The spread and distribution of monsoon rainfall has been erratic across India. Overall monsoon rains were 8% below average in June, with a shortfall as high as 54% in some regions.
A sudden surge in the first half of July, however, erased the deficit and caused flooding in many states. While the southern, western, and central parts of the country have received above-average rainfall, farmers in the northern and eastern regions have suffered from a lack of summer rain.
Though the sowing of cotton, soybeans and sugar cane is higher than last year, traders are worried about crop yields after planting was delayed by the suboptimal June rain.
Meanwhile, a prolonged period of above-average rain in the cotton, soybean and sugar cane belt could cripple the country’s food output.
A dry spell in June and heavy rains in July have hit almost every summer-sown crop, but rice, cotton and vegetable crops are the worst hit.
India’s top rice regions in the east – Bihar, Jharkhand and some parts of West Bengal and Uttar Pradesh states – have recorded a rainfall deficit as high as 57%. As a result, rice planting has dropped by 19% so far this season.
Conversely, incessant rain and floods have hit the cotton, soybean and pulse crops in Gujarat, Maharashtra, Madhya Pradesh, Telangana and Andhra Pradesh states.
Rice is the most critical crop for India, the world’s biggest exporter of the staple. Lower output could force New Delhi to curb rice shipments to ensure sufficient supplies for the country’s 1.4 billion people.
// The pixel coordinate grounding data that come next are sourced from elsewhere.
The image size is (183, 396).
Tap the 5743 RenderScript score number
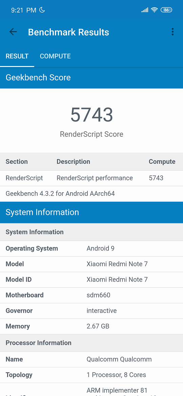tap(92, 115)
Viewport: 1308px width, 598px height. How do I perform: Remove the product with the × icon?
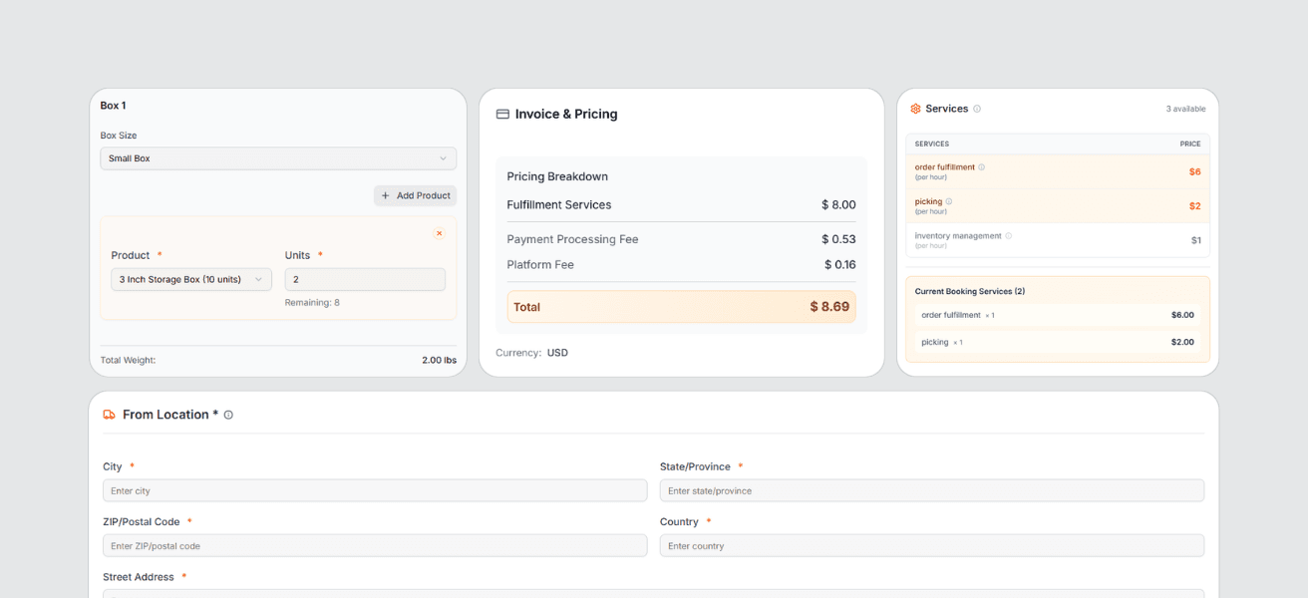click(x=439, y=232)
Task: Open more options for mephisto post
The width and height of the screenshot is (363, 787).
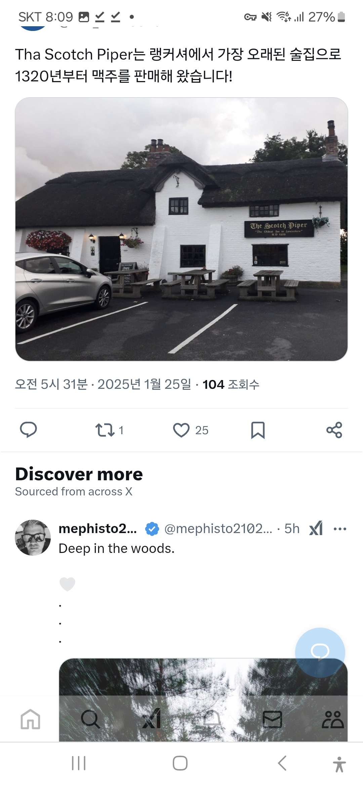Action: (340, 529)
Any protectionist measure by India, the world’s second-biggest producer of the grain, will drive up prices in global markets already hit by record food price inflation.
Will food prices remain elevated?
Food prices, especially for rice, pulses and vegetables, are likely to climb as trade, industry and government officials concede that the erratic monsoon is likely to cut output from summer crops.
India has imposed export curbs and removed import restrictions to tame food price inflation that is hovering around 7%, higher than the central bank’s tolerance band for a sixth month in a row.
Higher food prices, which account for nearly half of India’s retail inflation, would be a major headache for a government seeking to quell growing public anger over rising prices.
The inflation outlook also raises the likelihood of more aggressive increases to interest rates, potentially slowing economic output.